--- begin ---
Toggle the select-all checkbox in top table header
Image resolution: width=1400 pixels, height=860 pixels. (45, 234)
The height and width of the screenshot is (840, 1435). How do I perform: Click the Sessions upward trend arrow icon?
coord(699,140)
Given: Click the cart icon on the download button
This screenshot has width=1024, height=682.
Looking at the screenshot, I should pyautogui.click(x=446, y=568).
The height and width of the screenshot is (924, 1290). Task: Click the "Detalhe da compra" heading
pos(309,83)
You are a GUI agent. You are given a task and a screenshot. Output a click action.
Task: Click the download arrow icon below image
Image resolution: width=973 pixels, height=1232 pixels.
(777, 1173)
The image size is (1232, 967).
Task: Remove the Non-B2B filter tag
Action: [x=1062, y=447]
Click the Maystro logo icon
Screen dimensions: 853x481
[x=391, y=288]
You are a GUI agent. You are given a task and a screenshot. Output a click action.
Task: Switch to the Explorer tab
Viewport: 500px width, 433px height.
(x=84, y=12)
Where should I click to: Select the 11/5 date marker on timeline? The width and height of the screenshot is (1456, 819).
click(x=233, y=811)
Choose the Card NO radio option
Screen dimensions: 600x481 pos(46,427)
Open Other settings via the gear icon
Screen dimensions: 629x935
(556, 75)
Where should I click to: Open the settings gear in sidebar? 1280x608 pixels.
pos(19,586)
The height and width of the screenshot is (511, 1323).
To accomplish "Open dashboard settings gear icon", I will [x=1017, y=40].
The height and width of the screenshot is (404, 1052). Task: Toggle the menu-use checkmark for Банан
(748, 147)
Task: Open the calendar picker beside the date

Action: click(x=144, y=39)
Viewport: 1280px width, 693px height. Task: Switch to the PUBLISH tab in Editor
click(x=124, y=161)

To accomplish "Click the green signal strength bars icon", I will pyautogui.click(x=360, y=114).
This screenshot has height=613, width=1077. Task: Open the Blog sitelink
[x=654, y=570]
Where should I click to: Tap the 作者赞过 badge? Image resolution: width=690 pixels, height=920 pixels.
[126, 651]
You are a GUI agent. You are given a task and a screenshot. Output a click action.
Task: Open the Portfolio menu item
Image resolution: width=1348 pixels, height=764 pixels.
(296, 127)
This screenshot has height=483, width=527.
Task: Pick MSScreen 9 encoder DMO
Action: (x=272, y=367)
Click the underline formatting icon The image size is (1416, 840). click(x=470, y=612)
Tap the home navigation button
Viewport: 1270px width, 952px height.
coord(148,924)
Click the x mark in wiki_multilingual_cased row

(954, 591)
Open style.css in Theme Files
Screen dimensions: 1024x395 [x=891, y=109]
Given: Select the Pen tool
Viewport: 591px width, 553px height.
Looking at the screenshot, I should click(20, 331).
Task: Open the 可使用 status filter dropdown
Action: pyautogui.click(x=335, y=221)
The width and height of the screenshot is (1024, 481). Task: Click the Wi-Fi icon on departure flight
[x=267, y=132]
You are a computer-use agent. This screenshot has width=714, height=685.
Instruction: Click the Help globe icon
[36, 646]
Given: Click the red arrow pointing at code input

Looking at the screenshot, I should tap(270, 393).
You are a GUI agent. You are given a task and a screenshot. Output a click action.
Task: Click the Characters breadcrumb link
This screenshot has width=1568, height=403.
--- end ---
Copy out every line of the records above word for word, changing nothing and leaving nothing out.

Toggle the select-all checkbox in top table header
Image resolution: width=1400 pixels, height=860 pixels. (45, 234)
The height and width of the screenshot is (840, 1435). How do I perform: Click the Sessions upward trend arrow icon?
coord(699,140)
Given: Click the cart icon on the download button
This screenshot has width=1024, height=682.
Looking at the screenshot, I should pyautogui.click(x=446, y=568).
The height and width of the screenshot is (924, 1290). Task: Click the "Detalhe da compra" heading
pos(309,83)
You are a GUI agent. You are given a task and a screenshot. Output a click action.
Task: Click the download arrow icon below image
Image resolution: width=973 pixels, height=1232 pixels.
(777, 1173)
The image size is (1232, 967).
Task: Remove the Non-B2B filter tag
Action: [x=1062, y=447]
Click the Maystro logo icon
Screen dimensions: 853x481
[x=391, y=288]
You are a GUI agent. You are given a task and a screenshot. Output a click action.
Task: Switch to the Explorer tab
Viewport: 500px width, 433px height.
(x=84, y=12)
Where should I click to: Select the 11/5 date marker on timeline? The width and height of the screenshot is (1456, 819).
click(x=233, y=811)
Choose the Card NO radio option
Screen dimensions: 600x481 pos(46,427)
Open Other settings via the gear icon
Screen dimensions: 629x935
(556, 75)
Where should I click to: Open the settings gear in sidebar? 1280x608 pixels.
pos(19,586)
The height and width of the screenshot is (511, 1323).
To accomplish "Open dashboard settings gear icon", I will [x=1017, y=40].
The height and width of the screenshot is (404, 1052). Task: Toggle the menu-use checkmark for Банан
(748, 147)
Task: Open the calendar picker beside the date

Action: click(x=144, y=39)
Viewport: 1280px width, 693px height. Task: Switch to the PUBLISH tab in Editor
click(x=124, y=161)

To accomplish "Click the green signal strength bars icon", I will pyautogui.click(x=360, y=114).
This screenshot has height=613, width=1077. Task: Open the Blog sitelink
[x=654, y=570]
Where should I click to: Tap the 作者赞过 badge? Image resolution: width=690 pixels, height=920 pixels.
[126, 651]
You are a GUI agent. You are given a task and a screenshot. Output a click action.
Task: Open the Portfolio menu item
Image resolution: width=1348 pixels, height=764 pixels.
(296, 127)
This screenshot has height=483, width=527.
Task: Pick MSScreen 9 encoder DMO
Action: (x=272, y=367)
Click the underline formatting icon The image size is (1416, 840). click(x=470, y=612)
Tap the home navigation button
Viewport: 1270px width, 952px height.
coord(148,924)
Click the x mark in wiki_multilingual_cased row

(954, 591)
Open style.css in Theme Files
Screen dimensions: 1024x395 [x=891, y=109]
Given: Select the Pen tool
Viewport: 591px width, 553px height.
Looking at the screenshot, I should click(20, 331).
Task: Open the 可使用 status filter dropdown
Action: pyautogui.click(x=335, y=221)
The width and height of the screenshot is (1024, 481). Task: Click the Wi-Fi icon on departure flight
[x=267, y=132]
You are a computer-use agent. This screenshot has width=714, height=685.
Instruction: Click the Help globe icon
[36, 646]
Given: Click the red arrow pointing at code input

Looking at the screenshot, I should tap(270, 393).
You are a GUI agent. You are given a task and a screenshot. Output a click action.
Task: Click the Characters breadcrumb link
This screenshot has width=1568, height=403.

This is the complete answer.